EXTRACTED TEXT:
— Begin —
Education

A small business guide to: super senior revolving credit facilities

5 Jun 2025

Is your business mature enough for more sophisticated financial products? A super senior revolving credit facility (RCF) could provide flexible, committed funding to support growth, acquisitions or restructuring.

man holding a selection of credit cards

If you’re running a growing business with solid financials, your needs might have outgrown basic overdrafts and standard business loans. But you still might not be ready for the complexity of investment banking or capital markets financing either. That’s where super senior revolving credit facilities come in.

A super senior revolving credit facility (RCF) is a flexible credit line that sits at the top of your company’s debt structure. Unlike a regular loan, you can withdraw, repay, and redraw funds as and when you need to. And unlike standard credit facilities, lenders get paid first if things go wrong – which translates into better terms for you.

Super senior RCFs aren’t suitable for every business. You’ll typically need annual EBITDA (earnings before interest, taxes, depreciation and amortisation) above £1 million and borrowing requirements between £10-50 million. But if you’re in that bracket, a super senior RCF could provide the flexible working capital that supports your growth, acquisition, or restructuring needs.
— End —
PROBLEM TO WORK ON:
Summarize the guide on super senior revolving credit facilities in two sentences.

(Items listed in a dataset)
— Begin —
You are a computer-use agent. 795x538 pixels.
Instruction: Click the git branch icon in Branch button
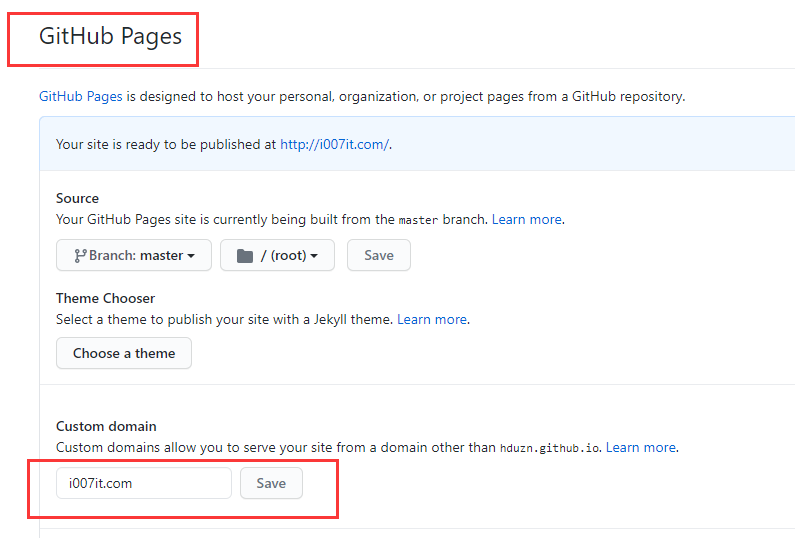point(80,256)
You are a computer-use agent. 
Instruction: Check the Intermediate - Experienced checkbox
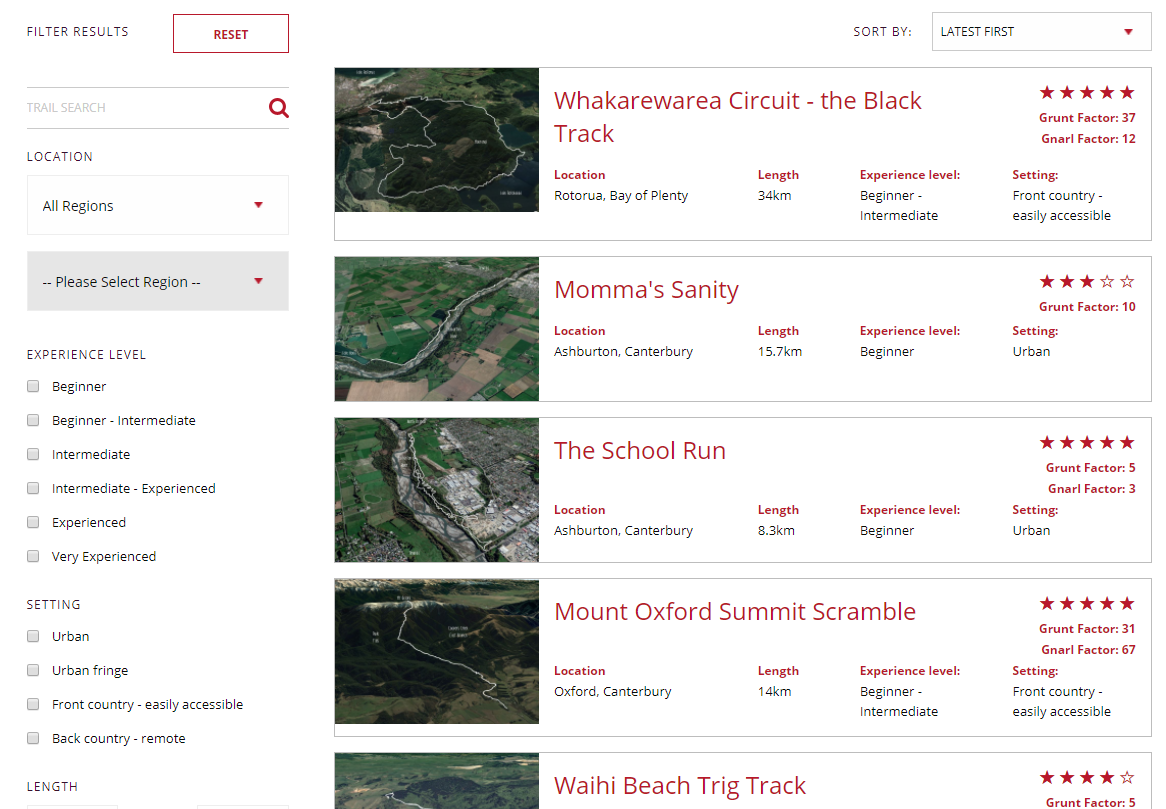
— End —
THE RESPONSE:
A super senior revolving credit facility is a flexible credit line at the top of a company's debt structure that lets a business withdraw, repay, and redraw funds as needed, with lenders paid first if things go wrong, which means better terms for the borrower. It is not suitable for every business, typically requiring annual EBITDA above £1 million and borrowing needs of £10-50 million, but for firms in that bracket it could provide flexible working capital for growth, acquisitions, or restructuring.